Today, though, was a fresh start. Behind starter John Lannan, the... wait, who? John Lannan? That guy?
Huh. Well, with that guy on the mound, the Phillies looked to even their first ever April interleague series against... really, though. How the fuck did this guy end up on our team? Seriously, how did this happen? 11 hit batsmen, of whom four were Chase Utley, in 19 games.
Well, he's here now, so he's got to be less likely to hit Utley again, right? Jokes aside, he's probably here for this and only this reason.
In any event, he pitched well today. He was perfect through three, carried a no-hitter through the fourth, before running into some trouble in the fifth. After plunking (LOL) Lorenzo Cain, Jeff Francoeur (LOL) rolled a grounder to left that caromed off the short wall for a double (not LOL), moving Cain to third. Miguel Tejada (LOL) grounded out, scoring Cain, and Elliott Johnson singled up the middle, scoring Francoeur.
After Royals starter Mario Mendoza struck out, Alex Gordon singled to right; but Alcides Escobar grounded out to end the threat. You may be noticing a pattern here. Lannan, when he wasn't beaning guys, carried an 85% ground ball rate. His xFIP for today was a sparkling 2.04. He probably would have pitched a complete game if the Phils had two Freddy Galvises at the corner infield positions. (mental note: write Ruben Amaro about investing in human cloning)
After a quiet sixth, trouble brewed again in the seventh. After Frenchy led off with another double to center, Tejada (seriously, isn't he like eighty years old?) doubled him in. He was sacrificed to third for some reason (maybe because he can't run because he's ninety years old?), but got no further.

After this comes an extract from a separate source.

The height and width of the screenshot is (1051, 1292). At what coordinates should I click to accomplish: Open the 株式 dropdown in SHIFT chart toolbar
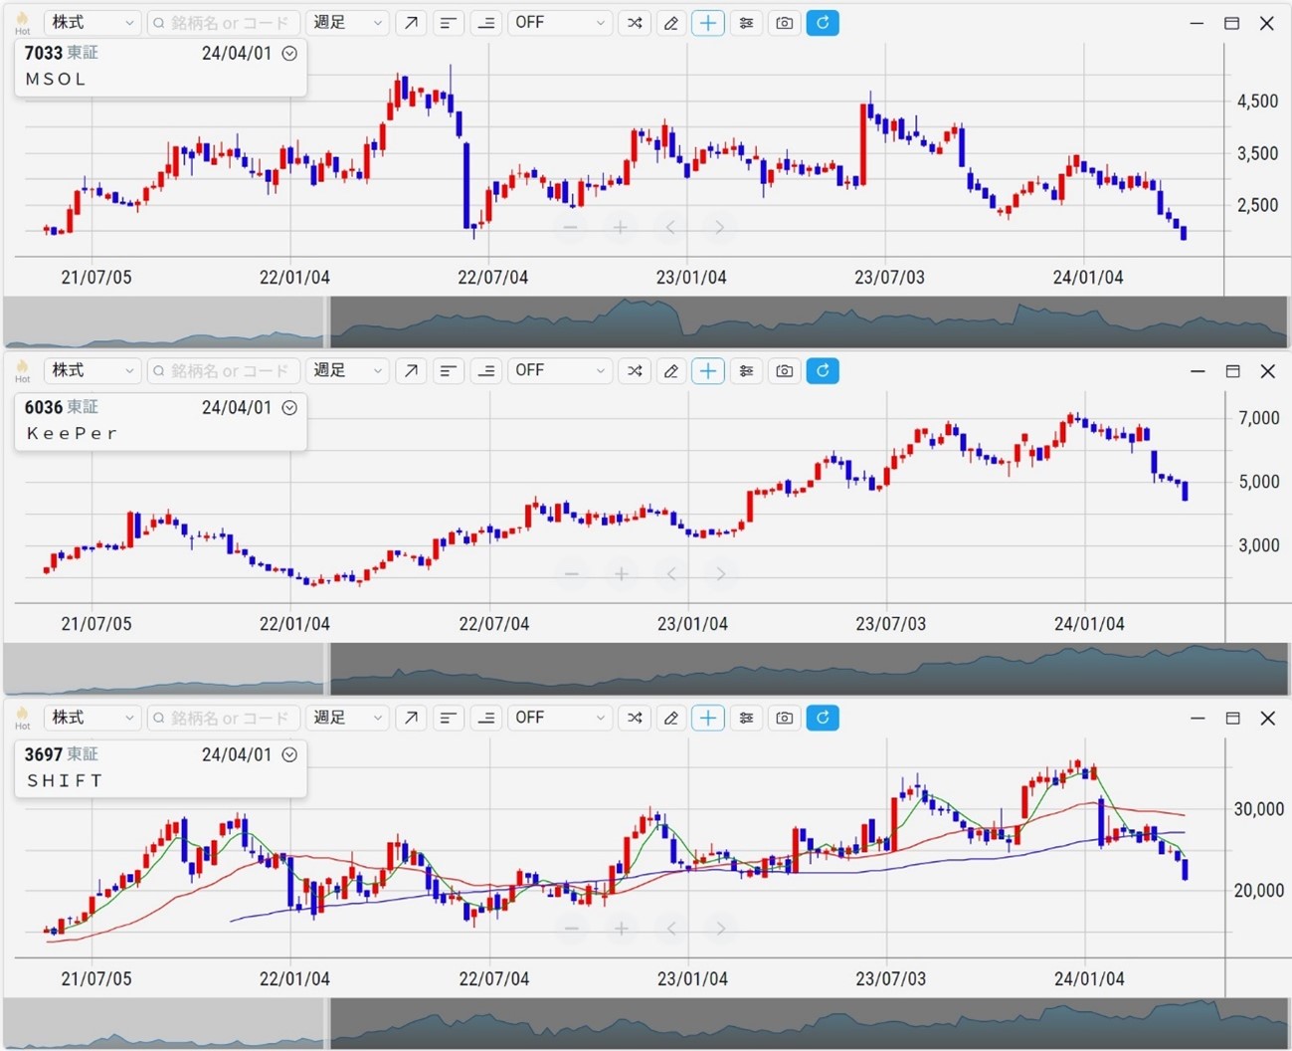click(x=92, y=718)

At that point, Mendoza, who had embarrassed himself mightily with his bat, leading to all manner of jokes on teh Twitter (and one in this article already), was pulled. Six innings, only two hits, one run, three walks and seven strikeouts. Unfortunately, despite being a not good team, the Royals are possessed of a solid bullpen. Aaron Crow and the Kelvinator pitched two perfect innings, with three strikouts, as the Phillies' hitters continued to make Mendoza line jokes long after they were funny.
Mike Adams and Antonio Bastardo turned in good performances, both appearing when the Phils were down, leading one to wonder why this wasn't tried when the Phils were ahead, say, yesterday. Answer: because they appeared in the seventh and eighth. Science.
In the ninth, the Royals turned to their closer, Greg Holland, against the "heart" of the Phils "order." Utley drew a walk, Ryan Howard walked on four pitches, and Michael Young swung at balls four and five, before drawing a third walk. Bases loaded, no outs, and up steps Brown. And right now, Greg Holland looks like Greg Bargar.
Needing to redeem himself in the eyes of his manager for, apparently, being the sole reason for a 13-4 defeat yesterday; and in the eyes of the fans for not being Barry Bonds 2.0, Brown swung mightily at the first pitch. He swung mightily at the second pitch. He swung mightily at the third pitch. On none of these was he remotely close to making solid contact, and, had he just stood there, he probably could have drawn a walk himself.
Up next was John Mayberry. Mayberry likewise struck out embarrassingly, and just like that, Greg Holland looks likeGreg Maddux.
Kevin Frandsen came on to pinch-hit, and OMG A LINE DRIVE DOUBLE TO THE GAP IN RIGHT CENTER FIELD! UTLEY SCORES, HOWARD SCORES, YOUNG SCORES PROFESSIONALLY! PHILLIES WIN 4-3!
Ahem. Honestly, I hope Brown takes heart from this. You don't gotta be a superhero to win, Dom. You don't gotta swing for the fences.
Frandgraph: h/t to David Sherman
Having evened the series at 1-1, the rubber game is tomorrow "morning," as the Phillies send Cole Hamels to the mound against Kansas City's James Shields. Shields has faced the Phillies three times, including a rather more momentous occasion in the fall of 2008. Hamels has never pitched against the Royals.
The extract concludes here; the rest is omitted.